PROBLEM TO WORK ON :: The answer is all of the data repeated exactly, with each picture omitted.

INFORMATION SHOWN ::
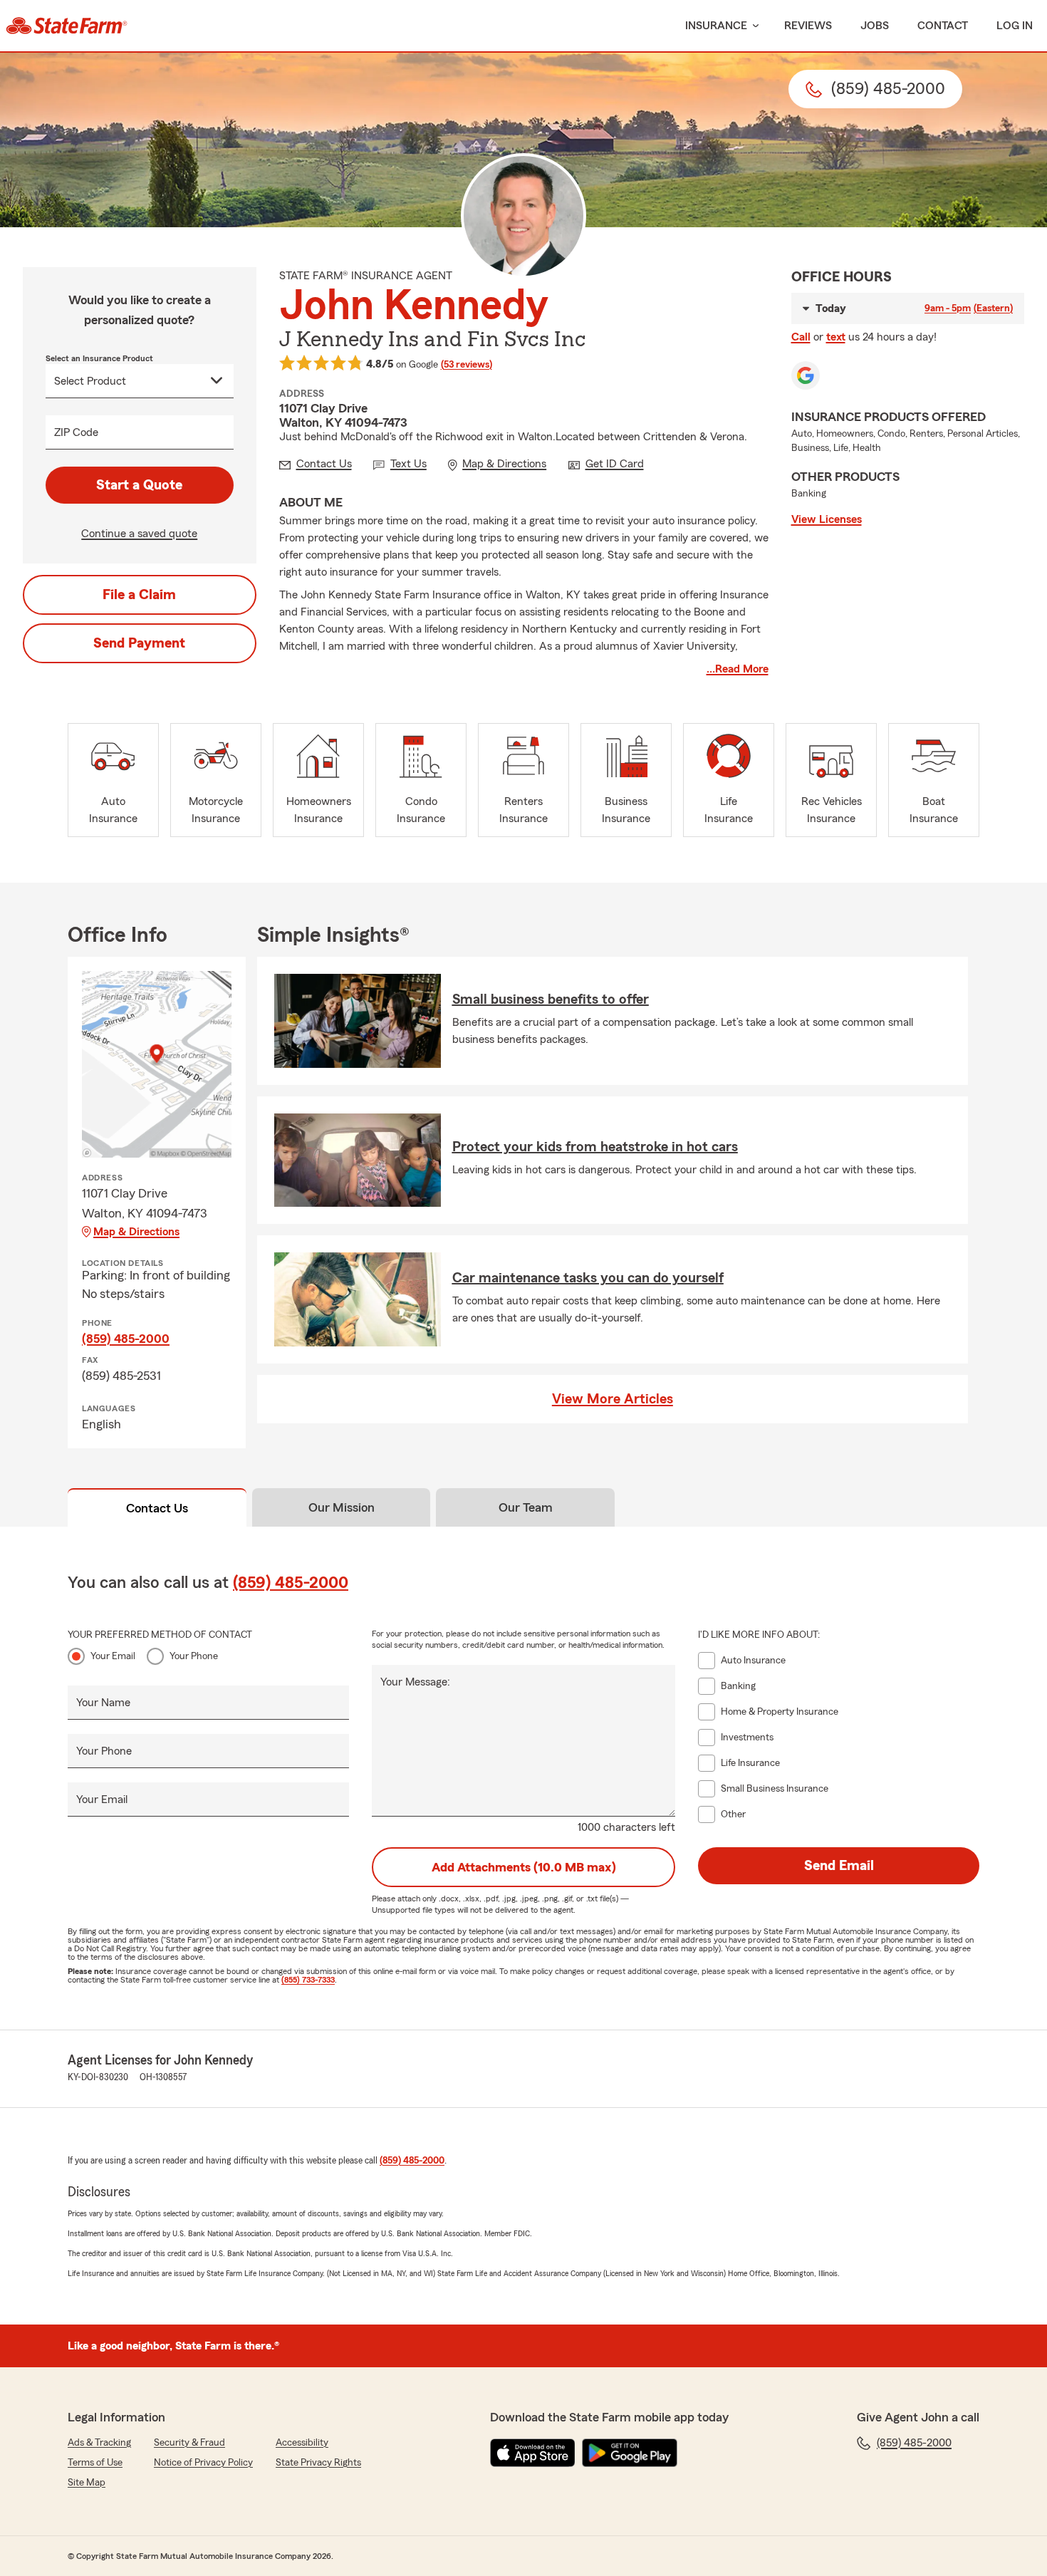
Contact (942, 25)
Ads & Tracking (99, 2443)
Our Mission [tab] (341, 1507)
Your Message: (415, 1682)
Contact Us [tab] (157, 1508)
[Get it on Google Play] (629, 2453)
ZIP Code (76, 432)
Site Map (86, 2483)
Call (801, 337)
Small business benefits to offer (550, 999)
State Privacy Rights (318, 2463)
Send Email (839, 1866)
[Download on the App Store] (532, 2453)
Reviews (808, 25)
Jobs (874, 25)
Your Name (103, 1702)
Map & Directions (136, 1231)
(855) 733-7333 (308, 1979)
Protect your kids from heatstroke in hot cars (595, 1147)
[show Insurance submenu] (753, 26)
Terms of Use (95, 2463)
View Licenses (826, 519)
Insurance (716, 25)
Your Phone (194, 1656)
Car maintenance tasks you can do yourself (588, 1278)
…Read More (738, 669)
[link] (66, 25)
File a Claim (139, 595)
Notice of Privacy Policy (203, 2463)
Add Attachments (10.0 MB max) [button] (524, 1867)
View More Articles (612, 1399)
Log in (1014, 25)
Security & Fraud (189, 2443)
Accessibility (302, 2443)
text (835, 337)
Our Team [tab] (526, 1507)
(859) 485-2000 (126, 1338)
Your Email (112, 1656)
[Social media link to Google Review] (805, 375)
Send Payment (139, 643)
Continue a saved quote (139, 533)
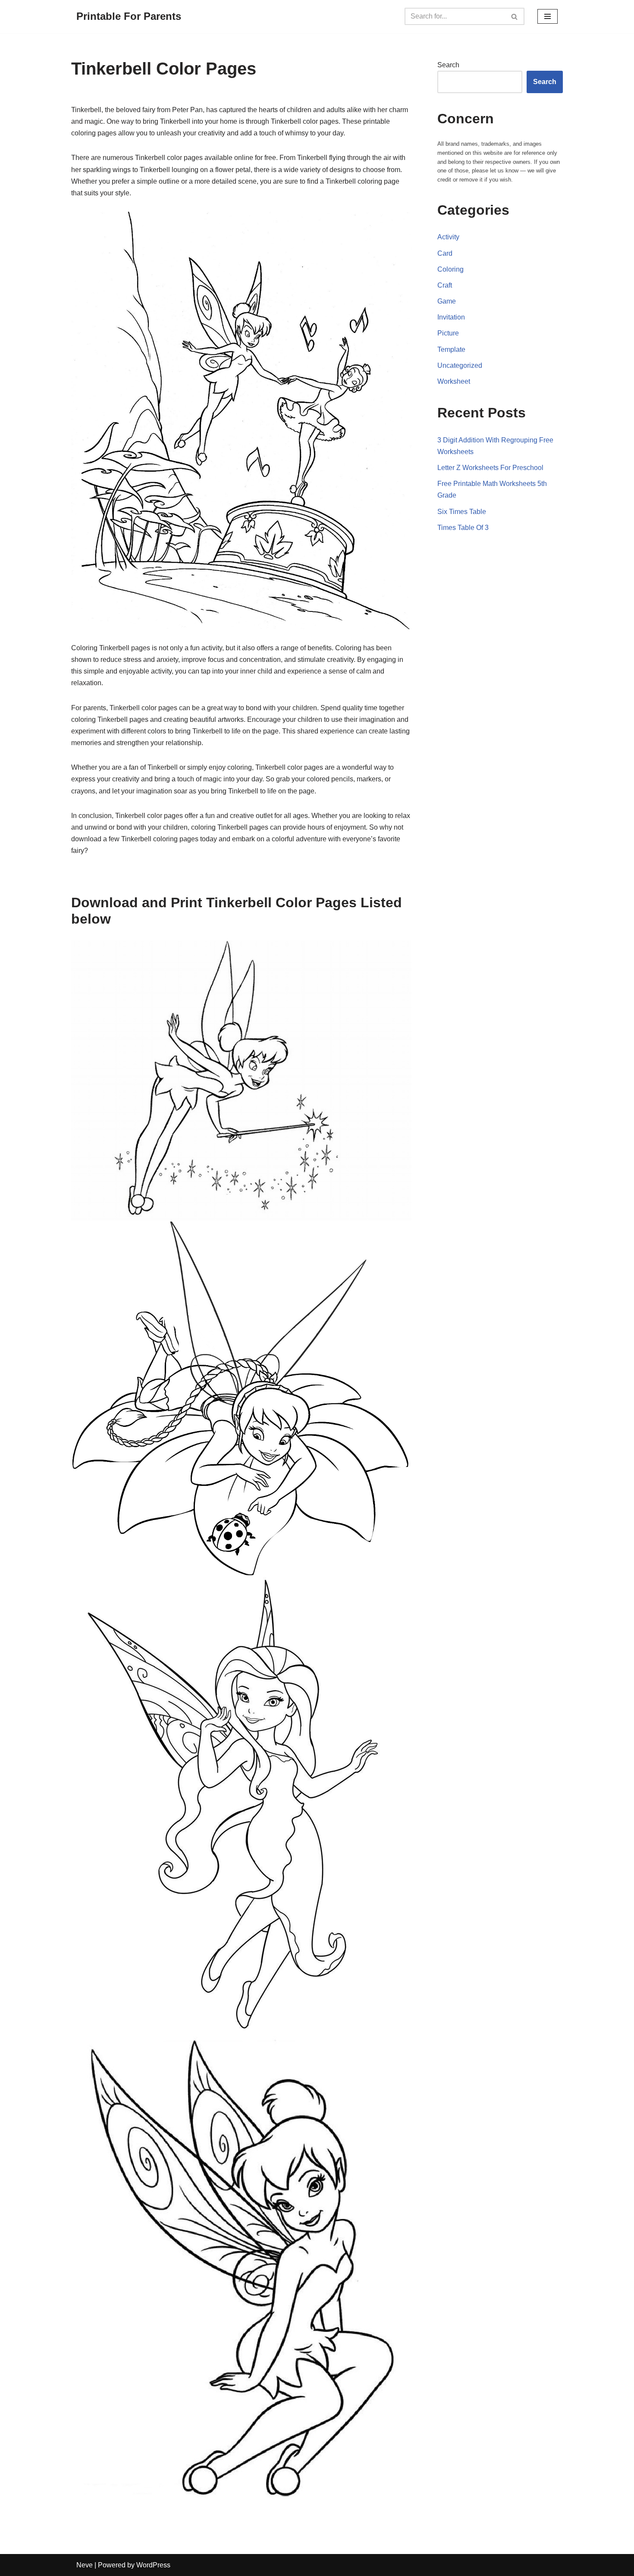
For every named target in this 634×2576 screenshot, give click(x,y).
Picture (448, 333)
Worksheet (453, 381)
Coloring (450, 269)
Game (446, 301)
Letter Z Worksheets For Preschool (490, 467)
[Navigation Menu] (547, 16)
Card (444, 253)
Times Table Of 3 (463, 527)
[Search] (514, 16)
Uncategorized (459, 365)
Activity (448, 237)
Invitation (451, 317)
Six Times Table (461, 511)
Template (451, 349)
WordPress (153, 2565)
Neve (84, 2565)
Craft (444, 285)
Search (448, 65)
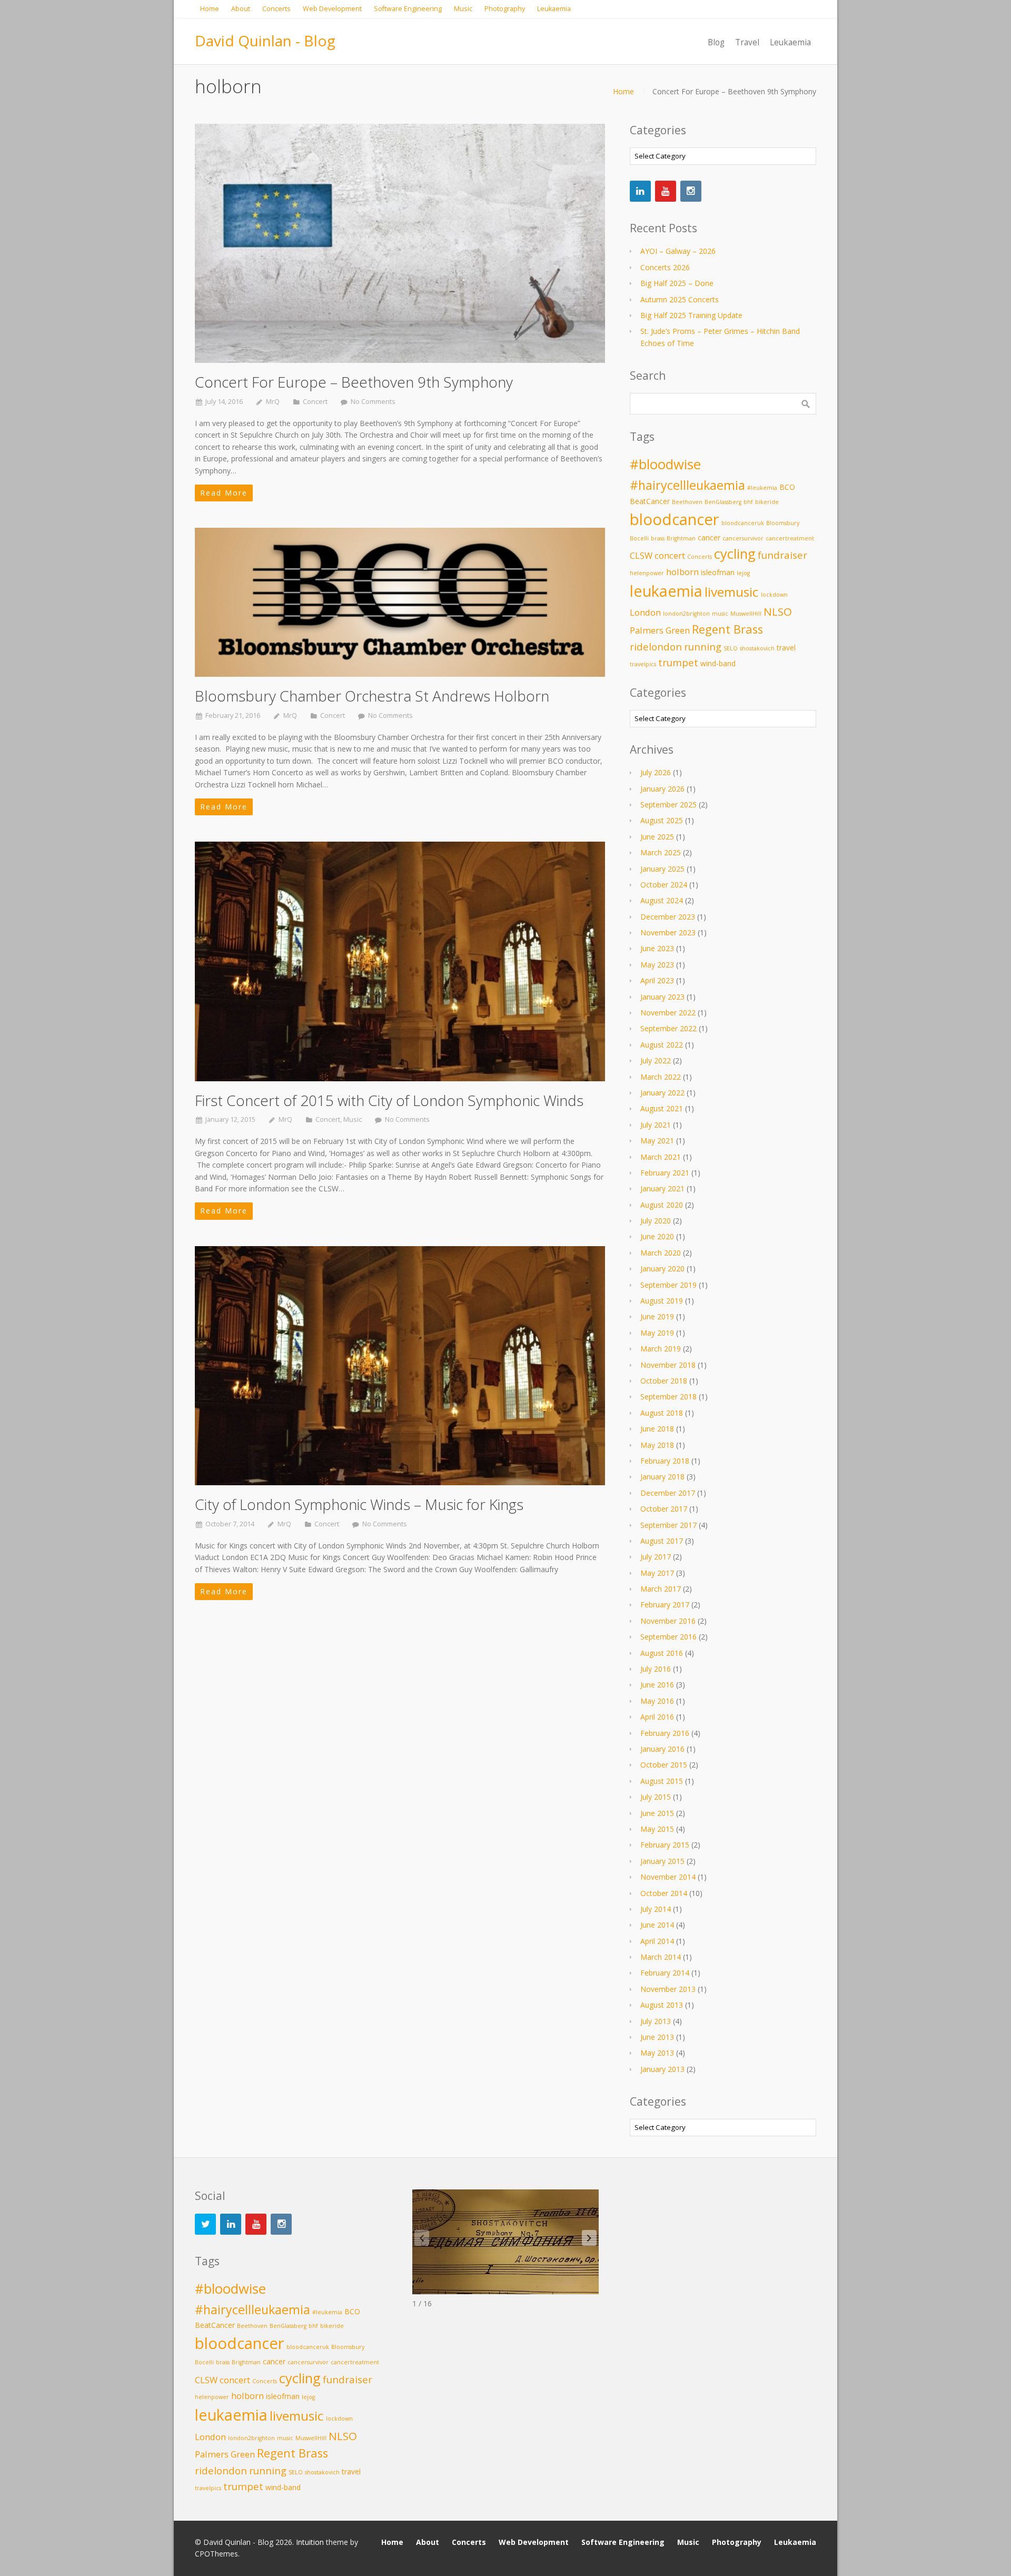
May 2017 (657, 1573)
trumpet (678, 662)
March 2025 (660, 852)
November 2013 (668, 1989)
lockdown (774, 594)
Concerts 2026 (665, 267)
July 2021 (655, 1125)
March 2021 (660, 1157)
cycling (735, 554)
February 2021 (664, 1173)
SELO (730, 648)
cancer (709, 537)
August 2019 (661, 1301)
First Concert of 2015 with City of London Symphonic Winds (389, 1100)
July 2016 (655, 1669)
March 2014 (660, 1957)
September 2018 (668, 1396)
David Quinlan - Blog (265, 41)
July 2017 (655, 1557)
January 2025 (662, 869)
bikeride (767, 502)
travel (786, 648)
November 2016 (668, 1621)
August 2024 (661, 900)
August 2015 (661, 1781)
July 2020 (655, 1221)
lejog (743, 573)
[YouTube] (665, 191)
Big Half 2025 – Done (676, 283)
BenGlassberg (723, 502)
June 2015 (657, 1813)
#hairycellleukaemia (687, 485)
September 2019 (668, 1285)
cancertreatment (790, 538)
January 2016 (662, 1749)
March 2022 (660, 1077)
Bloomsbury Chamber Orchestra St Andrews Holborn (372, 696)
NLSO (778, 611)
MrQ (273, 401)
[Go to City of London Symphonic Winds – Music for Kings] (400, 1365)
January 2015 (662, 1861)
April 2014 (657, 1941)
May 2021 (657, 1141)
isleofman (718, 572)
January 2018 (662, 1477)
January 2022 (662, 1093)
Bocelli (639, 538)
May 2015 (657, 1829)
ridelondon (656, 646)
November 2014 (668, 1877)
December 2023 (667, 917)
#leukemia (762, 487)
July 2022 (655, 1060)
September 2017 (668, 1525)
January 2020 (662, 1269)
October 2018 (663, 1381)
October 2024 (663, 885)
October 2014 (663, 1893)
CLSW (641, 555)
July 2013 (655, 2021)
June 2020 (657, 1236)
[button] (589, 2238)
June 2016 (657, 1685)
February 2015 (664, 1845)
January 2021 (662, 1188)
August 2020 (661, 1205)
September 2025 (668, 805)
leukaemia (666, 591)
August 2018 (661, 1413)
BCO (787, 487)
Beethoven (687, 502)
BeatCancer (650, 501)
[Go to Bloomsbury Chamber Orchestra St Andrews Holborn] (400, 602)
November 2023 (668, 932)
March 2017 (660, 1589)
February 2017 (664, 1605)
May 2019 (657, 1333)
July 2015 (655, 1797)
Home (623, 91)
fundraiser (782, 554)
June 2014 (657, 1925)
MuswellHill (745, 613)
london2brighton (686, 613)
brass (658, 538)
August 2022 (661, 1045)
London (645, 612)
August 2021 (661, 1108)
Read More (223, 493)
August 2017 (661, 1541)
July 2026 (655, 772)
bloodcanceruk (742, 523)
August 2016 (661, 1653)
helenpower (647, 573)
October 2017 (663, 1509)
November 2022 (668, 1013)
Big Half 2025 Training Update (691, 315)
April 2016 (657, 1717)
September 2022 (668, 1028)
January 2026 (662, 789)
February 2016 (664, 1733)
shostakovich (757, 648)
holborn (682, 572)
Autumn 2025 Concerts (679, 299)
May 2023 (657, 965)
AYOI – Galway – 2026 (678, 251)
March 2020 (660, 1253)
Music (352, 1119)
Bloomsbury (782, 523)
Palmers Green (660, 630)
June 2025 (657, 837)
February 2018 (664, 1461)
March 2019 (660, 1349)
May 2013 (657, 2053)
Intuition (310, 2542)
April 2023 (657, 980)
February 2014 (664, 1973)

RESPONSE AREA ::
Contact (942, 25)
Ads & Tracking (99, 2443)
Our Mission [tab] (341, 1507)
Your Message: (415, 1682)
Contact Us [tab] (157, 1508)
[Get it on Google Play] (629, 2453)
ZIP Code (76, 432)
Site Map (86, 2483)
Call (801, 337)
Small business benefits to offer (550, 999)
State Privacy Rights (318, 2463)
Send Email (839, 1866)
[Download on the App Store] (532, 2453)
Reviews (808, 25)
Jobs (874, 25)
Your Name (103, 1702)
Map & Directions (136, 1231)
(855) 733-7333 (308, 1979)
Protect your kids from heatstroke in hot cars (595, 1147)
[show Insurance submenu] (753, 26)
Terms of Use (95, 2463)
View Licenses (826, 519)
Insurance (716, 25)
Your Phone (194, 1656)
Car maintenance tasks you can do yourself (588, 1278)
…Read More (738, 669)
[link] (66, 25)
File a Claim (139, 595)
Notice of Privacy Policy (203, 2463)
Add Attachments (10.0 MB max) [button] (524, 1867)
View More Articles (612, 1399)
Log in (1014, 25)
Security & Fraud (189, 2443)
Accessibility (302, 2443)
text (835, 337)
Our Team [tab] (526, 1507)
(859) 485-2000 (126, 1338)
Your Email (112, 1656)
[Social media link to Google Review] (805, 375)
Send Payment (139, 643)
Continue a saved quote (139, 533)
For every named target in this 634×2576 screenshot, give click(x,y).
Picture (448, 333)
Worksheet (453, 381)
Coloring (450, 269)
Game (446, 301)
Letter Z Worksheets For Preschool (490, 467)
[Navigation Menu] (547, 16)
Card (444, 253)
Times Table Of 3 (463, 527)
[Search] (514, 16)
Uncategorized (459, 365)
Activity (448, 237)
Invitation (451, 317)
Six Times Table (461, 511)
Template (451, 349)
WordPress (153, 2565)
Neve (84, 2565)
Craft (444, 285)
Search (448, 65)
May 2017 (657, 1573)
trumpet (678, 662)
March 2025 (660, 852)
November 2013 (668, 1989)
lockdown (774, 594)
Concerts 2026 (665, 267)
July 2021 (655, 1125)
March 2021 (660, 1157)
cycling (735, 554)
February 2021 (664, 1173)
SELO (730, 648)
cancer (709, 537)
August 2019 (661, 1301)
First Concert of 2015 with City of London Symphonic Winds (389, 1100)
July 2016 (655, 1669)
March 2014 (660, 1957)
September 2018 (668, 1396)
David Quinlan - Blog (265, 41)
July 2017 (655, 1557)
January 2025 (662, 869)
bikeride (767, 502)
travel (786, 648)
November 2016 (668, 1621)
August 2024 (661, 900)
August 2015 (661, 1781)
July 2020 (655, 1221)
lejog (743, 573)
[YouTube] (665, 191)
Big Half 2025 – Done (676, 283)
BenGlassberg (723, 502)
June 2015 (657, 1813)
#hairycellleukaemia (687, 485)
September 2019 (668, 1285)
cancertreatment (790, 538)
January 2016 (662, 1749)
March 2022 (660, 1077)
Bloomsbury Chamber Orchestra St Andrews Holborn (372, 696)
NLSO (778, 611)
MrQ (273, 401)
[Go to City of London Symphonic Winds – Music for Kings] (400, 1365)
January 2015 (662, 1861)
April 2014 (657, 1941)
May 2021 (657, 1141)
isleofman (718, 572)
January 2018 (662, 1477)
January 2022 (662, 1093)
Bocelli (639, 538)
May 2015 (657, 1829)
ridelondon (656, 646)
November 2014 (668, 1877)
December 2023 (667, 917)
#leukemia (762, 487)
July 2022 (655, 1060)
September 2017 (668, 1525)
January 2020 (662, 1269)
October 2018 (663, 1381)
October 2024 (663, 885)
October 2014 (663, 1893)
CLSW (641, 555)
July 2013 (655, 2021)
June 2020 (657, 1236)
[button] (589, 2238)
June 2016 (657, 1685)
February 2015 (664, 1845)
January 2021 (662, 1188)
August 2020 (661, 1205)
September 2025 (668, 805)
leukaemia (666, 591)
August 2018 (661, 1413)
BCO (787, 487)
Beethoven (687, 502)
BeatCancer (650, 501)
[Go to Bloomsbury Chamber Orchestra St Andrews Holborn] (400, 602)
November 2023 (668, 932)
March 2017 (660, 1589)
February 2017 (664, 1605)
May 2019 (657, 1333)
July 2015 (655, 1797)
Home (623, 91)
fundraiser (782, 554)
June 2014 (657, 1925)
MuswellHill (745, 613)
london2brighton (686, 613)
brass (658, 538)
August 2022 (661, 1045)
London (645, 612)
August 2021 (661, 1108)
Read More (223, 493)
August 2017 (661, 1541)
July 2026 (655, 772)
bloodcanceruk (742, 523)
August 2016 (661, 1653)
helenpower (647, 573)
October 2017 (663, 1509)
November 2022 (668, 1013)
Big Half 2025 Training Update (691, 315)
April 2016 (657, 1717)
September 2022 (668, 1028)
January 2026 (662, 789)
February 2016 (664, 1733)
shostakovich (757, 648)
holborn (682, 572)
Autumn 2025 Concerts (679, 299)
May 2023 (657, 965)
AYOI – Galway – 2026 (678, 251)
March 2020 (660, 1253)
Music (352, 1119)
Bloomsbury (782, 523)
Palmers Green (660, 630)
June 2025 (657, 837)
February 2018 (664, 1461)
March 2019 (660, 1349)
May 2013 (657, 2053)
Intuition (310, 2542)
April 2023 (657, 980)
February 2014 (664, 1973)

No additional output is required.